*WHAT TO WORK ON*
Count the lines below that contain the word "icon" and give only that number.

*Data entries*
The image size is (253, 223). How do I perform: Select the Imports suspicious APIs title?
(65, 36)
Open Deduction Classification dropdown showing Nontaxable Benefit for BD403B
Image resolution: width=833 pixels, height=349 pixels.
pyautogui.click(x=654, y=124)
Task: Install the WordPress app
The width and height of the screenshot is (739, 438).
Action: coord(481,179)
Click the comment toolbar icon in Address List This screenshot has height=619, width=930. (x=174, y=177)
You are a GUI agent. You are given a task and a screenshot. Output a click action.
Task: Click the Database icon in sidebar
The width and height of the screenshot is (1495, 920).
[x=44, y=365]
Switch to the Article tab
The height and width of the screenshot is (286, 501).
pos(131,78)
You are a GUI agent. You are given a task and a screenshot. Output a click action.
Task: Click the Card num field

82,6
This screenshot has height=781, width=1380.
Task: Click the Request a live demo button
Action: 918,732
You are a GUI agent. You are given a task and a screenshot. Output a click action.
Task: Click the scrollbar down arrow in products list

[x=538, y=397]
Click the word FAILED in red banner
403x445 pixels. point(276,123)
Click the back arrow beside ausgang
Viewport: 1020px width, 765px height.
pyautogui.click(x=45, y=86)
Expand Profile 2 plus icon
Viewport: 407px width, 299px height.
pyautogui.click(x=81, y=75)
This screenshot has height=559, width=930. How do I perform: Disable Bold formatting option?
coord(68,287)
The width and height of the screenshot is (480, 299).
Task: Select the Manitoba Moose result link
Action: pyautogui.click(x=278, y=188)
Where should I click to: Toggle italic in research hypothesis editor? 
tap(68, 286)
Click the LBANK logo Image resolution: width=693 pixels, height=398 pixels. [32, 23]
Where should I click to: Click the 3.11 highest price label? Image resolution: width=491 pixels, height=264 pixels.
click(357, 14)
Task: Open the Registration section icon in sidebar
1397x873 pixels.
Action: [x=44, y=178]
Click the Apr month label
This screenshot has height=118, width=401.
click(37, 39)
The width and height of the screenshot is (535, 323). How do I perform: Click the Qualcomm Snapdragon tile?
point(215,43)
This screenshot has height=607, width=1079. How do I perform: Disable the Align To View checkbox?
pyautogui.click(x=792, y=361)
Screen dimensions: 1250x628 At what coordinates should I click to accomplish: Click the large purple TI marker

*EXERCISE RESULT*
4